I have to deploy an algorithm with a lightweight deep learning-based approach on a low-power STM System-on-Chip based on an Arm Cortex-M-class MCU or Arm Cortex-A-class MPU. Is there a way to reduce cache-misses or a way to reduce the CPU stalls on cache-misses? Is there a difference with an Arm Cortex-A-class MPU?
Any suggestions are welcome.
Read the Reference Manuals and Data Sheets for your chosen familys of stm32. They contain information about how the caches work.
I’m most familiar with Cortex-M in stm32f4 and stm32f7 where cache lines are strictly tied to the low address bits. So you might get some benefit from having the most-executed routines not have the same low address bits, which is easily achieved by putting them immediately adjacent in FLASH.

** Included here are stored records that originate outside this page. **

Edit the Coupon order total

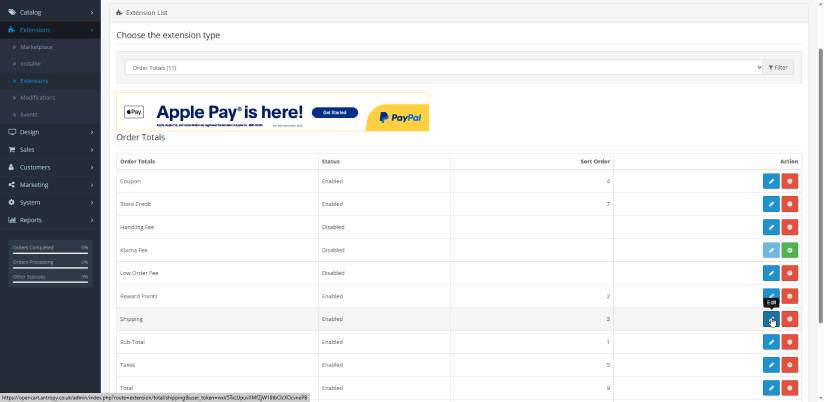[770, 181]
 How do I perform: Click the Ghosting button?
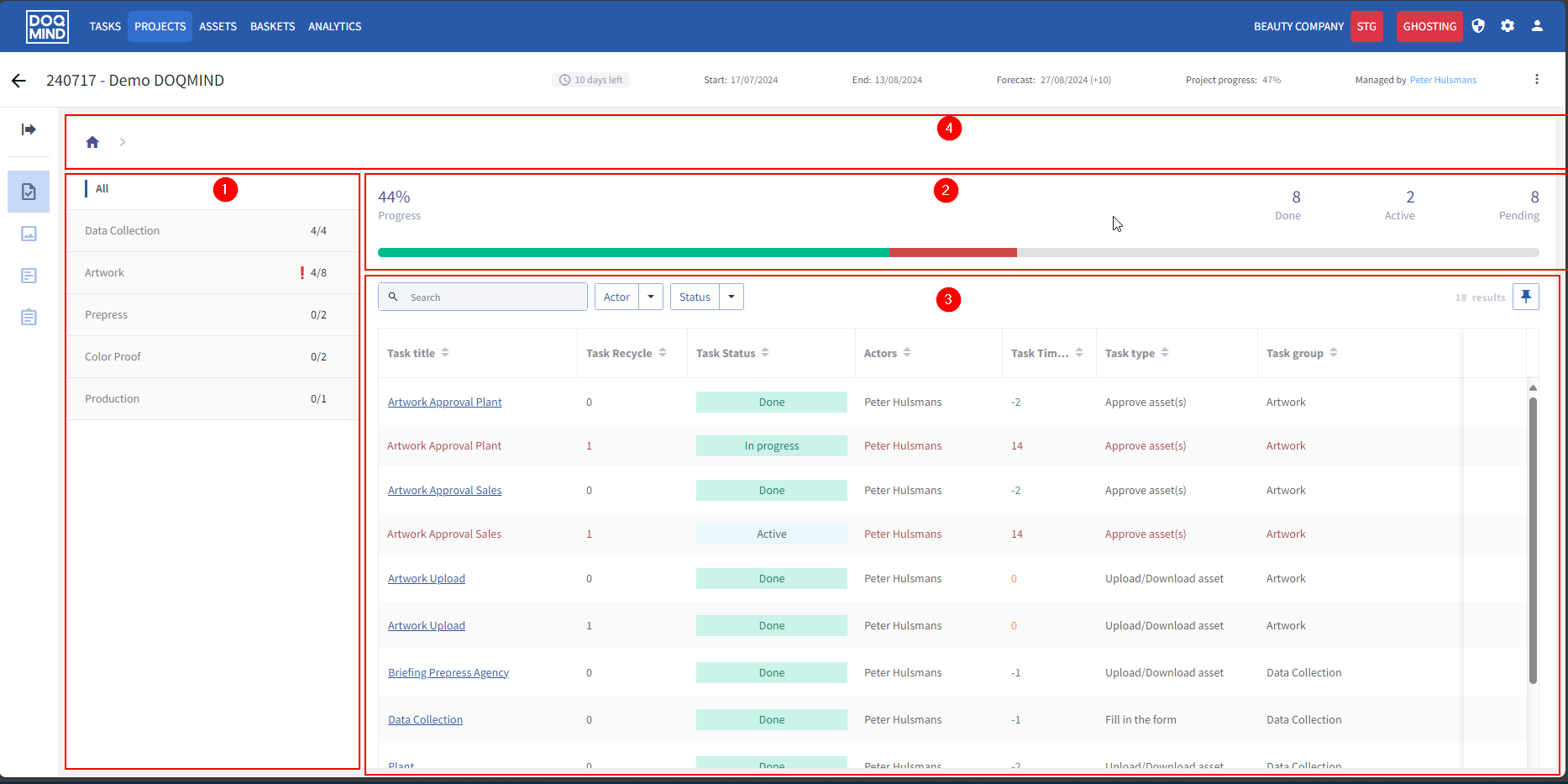pyautogui.click(x=1429, y=27)
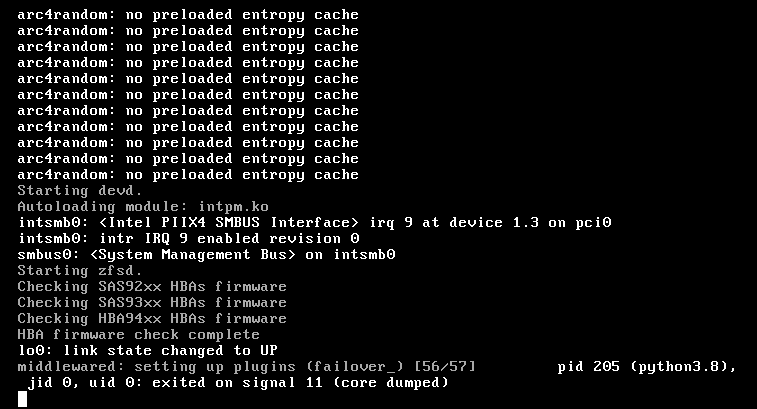Click the 'Starting devd.' line

(80, 191)
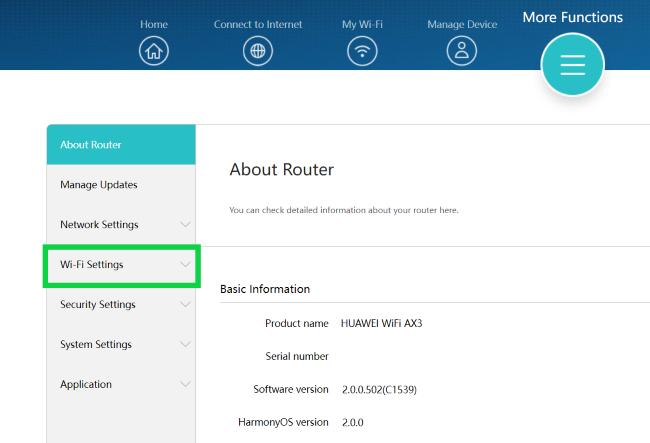Click the Manage Device person icon
The image size is (650, 443).
coord(462,51)
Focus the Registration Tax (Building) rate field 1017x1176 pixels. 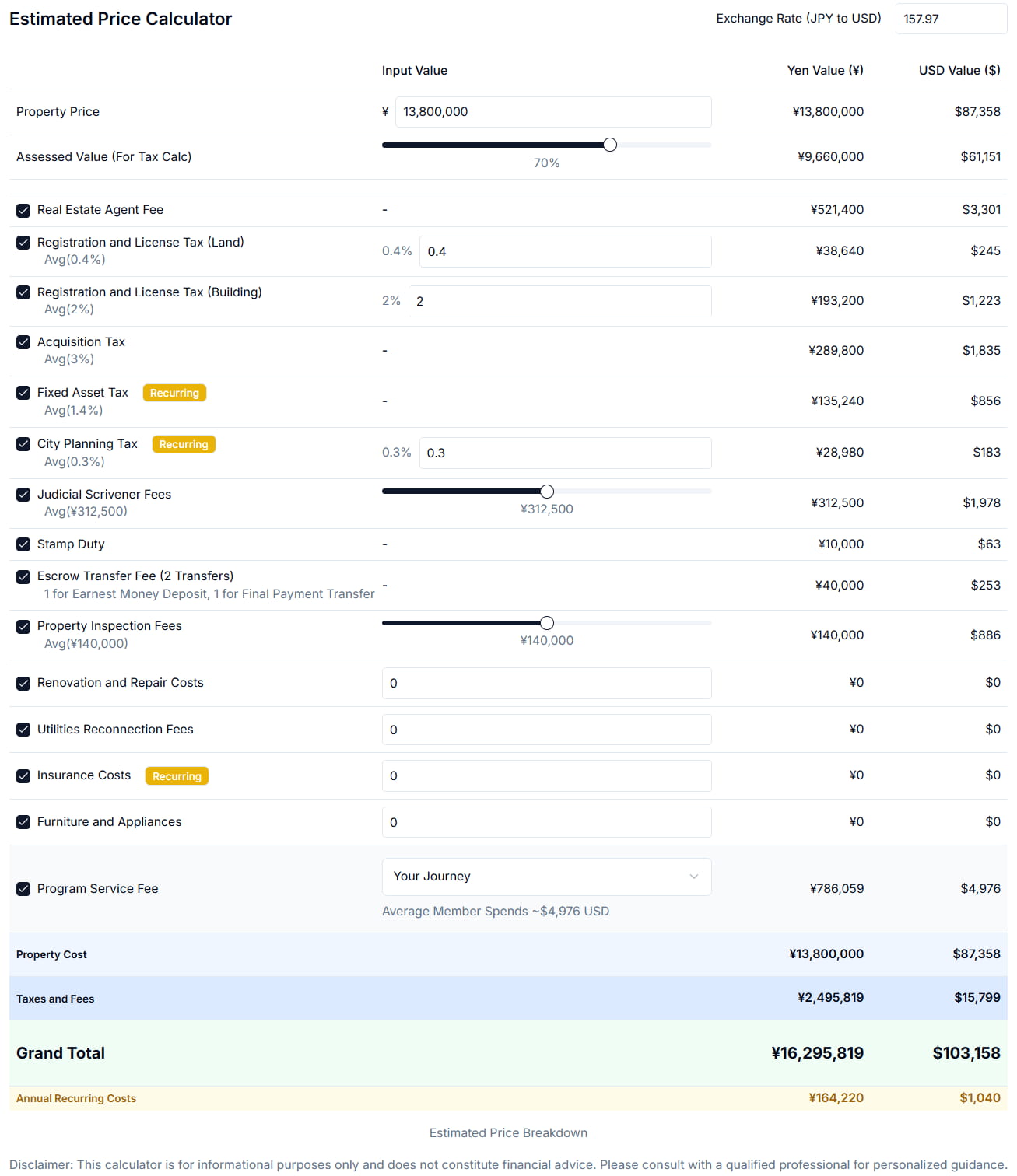click(559, 302)
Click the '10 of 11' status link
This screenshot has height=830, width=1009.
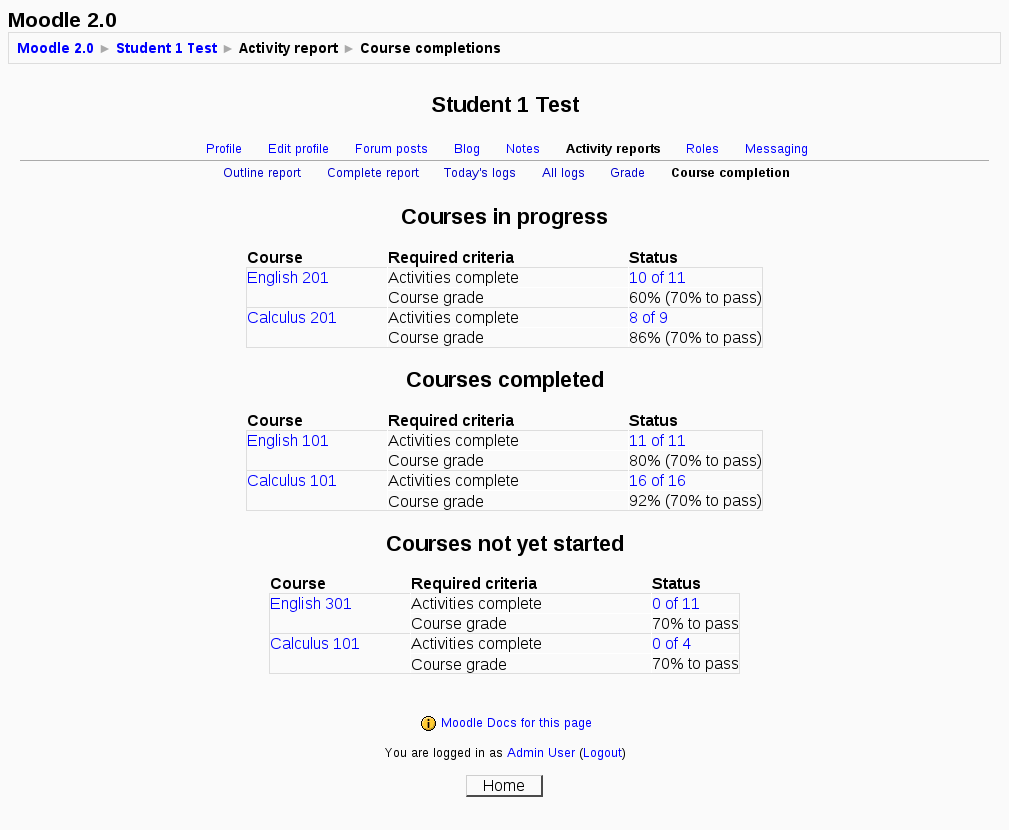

Data cacheing is a different problem but high optimisation settings generally allow the regular compilers to order instructions to allow for the time it will take to fetch the data.
You might get some benefit from executing code from RAM as that has faster access than FLASH but it could make things worse because stm32 prefetch FLASH for non-branching code automatically to avoid delays, and code in RAM might then make data accesses slower if it shares the same path as code accesses. It very much depends on your code.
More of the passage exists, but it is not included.